By Ruzanna Khachatrian

Official Yerevan refused on Wednesday to confirm or refute reports that Russia has begun relocating to Armenia equipment from one of its two military bases in Georgia that are due to be closed within the next four years.

Russian news agencies reported that a trainload of Russian military hardware and equipment left the Georgian city of Batumi late on Tuesday and was due to arrive in Armenia the next morning.

“The train was composed of 15 carriages and platforms carrying ammunition and vehicles,” Colonel Vladimir Kuparadze, deputy commander of Russian troops in the South Caucasus, was quoted by the Interfax news agency as saying.

Officials in President Robert Kocharian’s administration, the Armenian Defense Ministry and other relevant government agencies refused to comment on the information. Some of them pointed to Foreign Minister Vartan Oskanian’s earlier comments on the issue.

“There is no discussion about it,” Oskanian told Reuters news agency on May 25. “At this moment there is no such decision. At this moment nothing is moving from Georgia to Armenia.”

“But if such a decision is taken, it will be a prerogative of Russia and Armenia,” he added.

The reported relocation began the day after the announcement of a Russian-Georgian agreement on a timetable for the closure of the Russian bases stationed in Batumi and the Armenian-populated town of Akhalkalaki in southern Georgia. Under that agreement the Russians will start withdrawing from them next year and complete the process in the course of 2008.

Russia’s armed forces chief of staff General Yuri Baluyevsky said earlier that Moscow might have to move some of their armor to its military base in Armenia.

But Kuparadze claimed that the transfer of the “excessive” equipment from Batumi did not stem from the Russian-Georgian deal was planned several months ago. “The transfer of this materiel to Russia and to the 102nd base is not related to the Russian-Georgian agreement on the dates for withdrawing the bases signed in Moscow on Monday,” he said.

Baluyevsky’s statement drew strong protests from Azerbaijan which claims that the military hardware will end up in the hands of the Armenian military and disrupt the balance of forces in the Nagorno-Karabakh conflict.

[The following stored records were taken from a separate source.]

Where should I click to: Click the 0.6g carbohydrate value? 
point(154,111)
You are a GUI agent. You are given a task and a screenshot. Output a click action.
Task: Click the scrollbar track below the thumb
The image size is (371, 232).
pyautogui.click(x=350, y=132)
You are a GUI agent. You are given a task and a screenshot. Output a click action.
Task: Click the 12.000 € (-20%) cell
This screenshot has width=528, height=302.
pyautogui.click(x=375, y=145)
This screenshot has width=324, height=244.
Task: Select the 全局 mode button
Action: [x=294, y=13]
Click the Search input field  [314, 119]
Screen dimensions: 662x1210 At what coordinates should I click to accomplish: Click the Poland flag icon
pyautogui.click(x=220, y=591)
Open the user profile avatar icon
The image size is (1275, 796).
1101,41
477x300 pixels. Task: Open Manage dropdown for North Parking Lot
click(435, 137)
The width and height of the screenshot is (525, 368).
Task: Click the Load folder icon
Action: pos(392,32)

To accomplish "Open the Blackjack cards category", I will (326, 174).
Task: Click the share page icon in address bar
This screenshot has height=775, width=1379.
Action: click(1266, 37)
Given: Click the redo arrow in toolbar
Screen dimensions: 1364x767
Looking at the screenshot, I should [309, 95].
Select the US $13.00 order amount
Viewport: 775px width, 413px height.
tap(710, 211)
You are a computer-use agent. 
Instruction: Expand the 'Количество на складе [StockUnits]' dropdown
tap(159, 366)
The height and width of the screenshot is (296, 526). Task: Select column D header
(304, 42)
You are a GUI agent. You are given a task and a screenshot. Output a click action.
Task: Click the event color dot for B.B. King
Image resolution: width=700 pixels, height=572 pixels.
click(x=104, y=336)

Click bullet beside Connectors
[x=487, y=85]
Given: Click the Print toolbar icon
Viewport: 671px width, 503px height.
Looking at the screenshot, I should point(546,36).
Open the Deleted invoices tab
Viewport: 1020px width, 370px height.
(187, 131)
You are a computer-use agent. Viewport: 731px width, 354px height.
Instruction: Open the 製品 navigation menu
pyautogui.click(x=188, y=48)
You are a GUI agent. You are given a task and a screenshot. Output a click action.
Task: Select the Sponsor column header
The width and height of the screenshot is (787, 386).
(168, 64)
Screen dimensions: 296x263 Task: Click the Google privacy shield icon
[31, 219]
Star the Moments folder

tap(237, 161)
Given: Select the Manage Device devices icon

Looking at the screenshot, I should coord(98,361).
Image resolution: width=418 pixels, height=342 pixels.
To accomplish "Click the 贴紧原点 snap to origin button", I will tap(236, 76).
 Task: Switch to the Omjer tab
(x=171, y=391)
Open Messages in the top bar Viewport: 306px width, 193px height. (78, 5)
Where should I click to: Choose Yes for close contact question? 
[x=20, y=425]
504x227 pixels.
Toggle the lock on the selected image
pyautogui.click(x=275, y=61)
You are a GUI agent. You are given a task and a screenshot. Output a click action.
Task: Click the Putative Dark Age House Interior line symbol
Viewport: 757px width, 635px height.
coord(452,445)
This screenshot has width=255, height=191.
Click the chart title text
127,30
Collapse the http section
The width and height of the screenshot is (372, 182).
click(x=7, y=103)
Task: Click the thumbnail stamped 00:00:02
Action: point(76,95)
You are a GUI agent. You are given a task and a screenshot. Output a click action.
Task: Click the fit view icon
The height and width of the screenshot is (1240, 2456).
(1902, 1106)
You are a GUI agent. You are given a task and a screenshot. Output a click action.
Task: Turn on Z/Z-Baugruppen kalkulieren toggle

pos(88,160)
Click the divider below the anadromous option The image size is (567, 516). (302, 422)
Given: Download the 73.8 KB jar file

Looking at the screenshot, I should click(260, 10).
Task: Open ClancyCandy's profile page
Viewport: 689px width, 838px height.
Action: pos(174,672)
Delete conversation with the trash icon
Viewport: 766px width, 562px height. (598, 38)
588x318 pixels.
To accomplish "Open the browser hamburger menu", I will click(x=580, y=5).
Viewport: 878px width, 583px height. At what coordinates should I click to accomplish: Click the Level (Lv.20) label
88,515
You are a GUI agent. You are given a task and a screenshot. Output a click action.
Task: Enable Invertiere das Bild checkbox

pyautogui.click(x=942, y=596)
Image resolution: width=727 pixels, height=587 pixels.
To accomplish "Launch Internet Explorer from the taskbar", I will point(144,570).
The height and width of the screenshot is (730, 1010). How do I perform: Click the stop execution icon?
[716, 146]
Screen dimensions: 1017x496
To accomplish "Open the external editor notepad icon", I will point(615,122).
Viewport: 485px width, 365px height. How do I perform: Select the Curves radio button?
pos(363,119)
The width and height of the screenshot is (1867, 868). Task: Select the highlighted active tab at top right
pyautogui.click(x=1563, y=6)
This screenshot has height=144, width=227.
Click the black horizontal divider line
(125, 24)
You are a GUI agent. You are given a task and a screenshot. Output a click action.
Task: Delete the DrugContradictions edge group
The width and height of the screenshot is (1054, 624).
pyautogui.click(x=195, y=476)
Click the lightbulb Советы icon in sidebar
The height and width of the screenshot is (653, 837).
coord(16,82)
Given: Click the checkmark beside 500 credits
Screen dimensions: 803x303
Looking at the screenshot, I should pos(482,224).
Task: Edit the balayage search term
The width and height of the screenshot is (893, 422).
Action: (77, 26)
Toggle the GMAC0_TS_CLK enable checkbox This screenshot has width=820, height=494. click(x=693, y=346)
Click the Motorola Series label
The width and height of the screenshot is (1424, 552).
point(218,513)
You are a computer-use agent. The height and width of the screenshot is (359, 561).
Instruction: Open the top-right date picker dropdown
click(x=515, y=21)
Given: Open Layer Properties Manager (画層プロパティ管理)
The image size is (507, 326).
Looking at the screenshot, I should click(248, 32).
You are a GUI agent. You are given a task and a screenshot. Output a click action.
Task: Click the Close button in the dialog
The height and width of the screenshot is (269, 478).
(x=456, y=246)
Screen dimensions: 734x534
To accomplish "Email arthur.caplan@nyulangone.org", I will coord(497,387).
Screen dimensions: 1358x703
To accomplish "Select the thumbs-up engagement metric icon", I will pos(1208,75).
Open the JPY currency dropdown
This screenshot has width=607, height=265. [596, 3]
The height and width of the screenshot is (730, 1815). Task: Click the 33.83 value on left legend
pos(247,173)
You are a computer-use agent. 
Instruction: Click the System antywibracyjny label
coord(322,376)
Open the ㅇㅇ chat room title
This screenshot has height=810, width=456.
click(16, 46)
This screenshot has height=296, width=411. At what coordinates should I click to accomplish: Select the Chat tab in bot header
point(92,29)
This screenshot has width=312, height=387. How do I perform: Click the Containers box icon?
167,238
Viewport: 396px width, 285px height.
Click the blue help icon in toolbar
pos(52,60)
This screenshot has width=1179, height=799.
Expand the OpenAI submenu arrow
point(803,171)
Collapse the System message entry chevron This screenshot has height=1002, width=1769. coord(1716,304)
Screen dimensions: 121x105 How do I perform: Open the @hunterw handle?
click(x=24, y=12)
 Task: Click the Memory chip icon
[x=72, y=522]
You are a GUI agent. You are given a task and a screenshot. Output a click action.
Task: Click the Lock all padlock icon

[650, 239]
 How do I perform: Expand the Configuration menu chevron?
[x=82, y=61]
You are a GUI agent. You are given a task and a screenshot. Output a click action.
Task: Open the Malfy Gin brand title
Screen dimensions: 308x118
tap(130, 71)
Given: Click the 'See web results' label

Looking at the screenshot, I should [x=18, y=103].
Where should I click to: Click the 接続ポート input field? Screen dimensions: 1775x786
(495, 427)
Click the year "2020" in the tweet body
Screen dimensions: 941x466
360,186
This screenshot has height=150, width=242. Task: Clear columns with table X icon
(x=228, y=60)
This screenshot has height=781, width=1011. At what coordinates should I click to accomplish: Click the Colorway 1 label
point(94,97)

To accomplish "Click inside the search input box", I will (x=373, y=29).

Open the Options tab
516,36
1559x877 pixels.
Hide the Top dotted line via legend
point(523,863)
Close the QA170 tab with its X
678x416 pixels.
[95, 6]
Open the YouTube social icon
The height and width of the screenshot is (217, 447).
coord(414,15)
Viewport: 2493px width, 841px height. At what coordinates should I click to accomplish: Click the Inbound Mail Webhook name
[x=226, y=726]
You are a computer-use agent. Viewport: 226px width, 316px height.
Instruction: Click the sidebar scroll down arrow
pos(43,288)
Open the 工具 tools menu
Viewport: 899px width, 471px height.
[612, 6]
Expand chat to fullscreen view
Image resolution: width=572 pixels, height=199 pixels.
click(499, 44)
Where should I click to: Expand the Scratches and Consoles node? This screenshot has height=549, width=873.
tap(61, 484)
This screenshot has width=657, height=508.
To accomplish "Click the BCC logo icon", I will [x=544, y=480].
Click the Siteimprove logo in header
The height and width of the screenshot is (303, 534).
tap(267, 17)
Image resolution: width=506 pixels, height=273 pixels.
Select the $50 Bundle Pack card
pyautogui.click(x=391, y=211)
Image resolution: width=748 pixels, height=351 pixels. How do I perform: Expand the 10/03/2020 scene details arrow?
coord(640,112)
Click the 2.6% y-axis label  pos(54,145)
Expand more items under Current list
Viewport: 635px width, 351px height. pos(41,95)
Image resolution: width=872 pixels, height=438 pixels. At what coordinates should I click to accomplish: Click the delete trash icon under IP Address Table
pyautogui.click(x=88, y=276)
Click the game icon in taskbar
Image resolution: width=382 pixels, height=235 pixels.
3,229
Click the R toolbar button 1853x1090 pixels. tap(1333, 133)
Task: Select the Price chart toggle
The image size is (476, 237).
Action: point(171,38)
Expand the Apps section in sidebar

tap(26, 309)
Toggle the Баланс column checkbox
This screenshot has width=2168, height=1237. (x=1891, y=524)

The Azerbaijani Foreign Ministry sent a protest note to Moscow late last month. “We are awaiting a response,” the Baku daily “Zerkalo” quoted Deputy Foreign Minister Araz Azimov as saying on Wednesday.

Armenian officials have dismissed the Azerbaijani concerns, with Defense Minister Serzh Sarkisian telling a Russian TV channel on Saturday that Russian troops were not and will not be involved in the Nagorno-Karabakh conflict. Colonel Vladimir Menshikov, a senior Russian military commander in Armenia, was likewise reported to say that “any [Russian] involvement in conflict with Azerbaijan is ruled out.”

It is not clear how many pieces of military hardware the Russian military plan to relocate to Armenia. The Russian contingent in Georgia reportedly numbers 3,000 servicemen, 115 tanks, 220 armored personnel carriers and 170 artillery systems.

According to Vazgen Manukian, a prominent opposition politician who served as Armenia’s prime minister and defense minister in the early 1990s, Yerevan is keenly interested in the redeployment of Russian weaponry. “There is a strong desire to see those bases moved to Armenia,” he told RFE/RL. “They just pretend that they don’t care.”